Not surprisingly, AFCA has long wanted MIS included in the CLSR legislation.

“In our view, it is important that the CSLR also covers managed investment schemes (MIS),” AFCA submitted two years ago.

“This is due to: The potential for unpaid determinations and consumer detriment to flow from this group; the involvement of other financial firms or their subsidiaries in the funding, distribution or other arrangements with MIS; and funding contributions to a scheme across the whole ‘value chain’ would support increased accountability of all participants, including MIS operators.”

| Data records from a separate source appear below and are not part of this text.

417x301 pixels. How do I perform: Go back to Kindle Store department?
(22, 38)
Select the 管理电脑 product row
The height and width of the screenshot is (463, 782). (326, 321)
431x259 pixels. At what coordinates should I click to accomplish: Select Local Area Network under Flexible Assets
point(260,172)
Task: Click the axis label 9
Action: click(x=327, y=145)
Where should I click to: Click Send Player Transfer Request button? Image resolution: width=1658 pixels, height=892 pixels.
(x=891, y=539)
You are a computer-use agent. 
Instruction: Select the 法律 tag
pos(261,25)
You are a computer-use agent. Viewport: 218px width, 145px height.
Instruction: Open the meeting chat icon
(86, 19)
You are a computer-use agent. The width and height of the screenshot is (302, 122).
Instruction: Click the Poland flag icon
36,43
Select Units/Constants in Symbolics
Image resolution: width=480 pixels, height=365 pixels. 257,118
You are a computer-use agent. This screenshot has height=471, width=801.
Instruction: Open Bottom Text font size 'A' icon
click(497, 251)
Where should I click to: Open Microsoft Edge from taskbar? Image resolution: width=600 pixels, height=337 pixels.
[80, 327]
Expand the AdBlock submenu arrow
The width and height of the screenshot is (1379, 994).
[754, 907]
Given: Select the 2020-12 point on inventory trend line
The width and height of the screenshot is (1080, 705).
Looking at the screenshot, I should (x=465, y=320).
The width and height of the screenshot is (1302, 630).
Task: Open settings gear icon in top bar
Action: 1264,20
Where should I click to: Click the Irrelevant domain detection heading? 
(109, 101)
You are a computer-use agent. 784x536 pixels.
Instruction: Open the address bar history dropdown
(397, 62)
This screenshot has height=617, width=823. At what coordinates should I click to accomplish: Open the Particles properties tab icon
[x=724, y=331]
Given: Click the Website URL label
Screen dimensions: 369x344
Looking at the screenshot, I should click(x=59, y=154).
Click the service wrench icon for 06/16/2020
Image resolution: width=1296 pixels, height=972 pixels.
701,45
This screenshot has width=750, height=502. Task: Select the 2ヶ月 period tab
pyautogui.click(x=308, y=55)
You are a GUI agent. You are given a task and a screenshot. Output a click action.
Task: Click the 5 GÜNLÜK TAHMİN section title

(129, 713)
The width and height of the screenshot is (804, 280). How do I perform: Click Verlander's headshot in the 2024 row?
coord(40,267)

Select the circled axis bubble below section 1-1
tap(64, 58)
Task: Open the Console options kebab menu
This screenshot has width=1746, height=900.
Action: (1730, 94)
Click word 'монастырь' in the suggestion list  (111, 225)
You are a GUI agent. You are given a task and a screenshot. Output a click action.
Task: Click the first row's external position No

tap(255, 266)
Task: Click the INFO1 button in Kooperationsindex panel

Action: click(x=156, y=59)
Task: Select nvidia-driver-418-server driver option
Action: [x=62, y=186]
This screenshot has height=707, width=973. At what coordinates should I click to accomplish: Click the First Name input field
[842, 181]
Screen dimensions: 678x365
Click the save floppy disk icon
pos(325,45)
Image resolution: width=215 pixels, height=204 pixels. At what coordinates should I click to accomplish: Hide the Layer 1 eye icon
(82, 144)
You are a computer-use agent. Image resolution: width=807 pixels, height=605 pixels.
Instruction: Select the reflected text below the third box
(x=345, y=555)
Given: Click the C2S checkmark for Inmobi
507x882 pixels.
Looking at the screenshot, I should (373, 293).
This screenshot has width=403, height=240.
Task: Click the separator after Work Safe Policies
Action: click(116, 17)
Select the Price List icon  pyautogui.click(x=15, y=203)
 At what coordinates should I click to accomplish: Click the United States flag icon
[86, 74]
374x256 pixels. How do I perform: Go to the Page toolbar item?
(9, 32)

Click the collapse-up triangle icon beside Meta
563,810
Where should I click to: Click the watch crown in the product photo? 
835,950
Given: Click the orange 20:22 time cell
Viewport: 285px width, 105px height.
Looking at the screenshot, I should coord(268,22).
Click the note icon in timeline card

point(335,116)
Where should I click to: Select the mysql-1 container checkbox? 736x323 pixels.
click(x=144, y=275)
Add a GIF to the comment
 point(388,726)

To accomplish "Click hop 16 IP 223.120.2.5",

But the Australian Banking Association has argued for even longer that MIS should not be included, submitting in 2017: “The ABA believes that the scope of coverage of the scheme can only extend to financial advice from a financial adviser and that it would be unacceptable from a prudential risk perspective to include other financial services and products, in particular, managed investment schemes.”

What the ABA did not spell out is that its members would be paying most of the cost of CSLR.

So what was the intent in the bills the government didn’t deliver? MIS were excluded.

And such is the government’s fondness of “light-touch” regulation that “voluntary” members of AFCA, such as the government’s friends in the buy now, pay later credit provider business, were excluded, too.

Even what the government doesn’t do when it doesn’t do anything is dubious.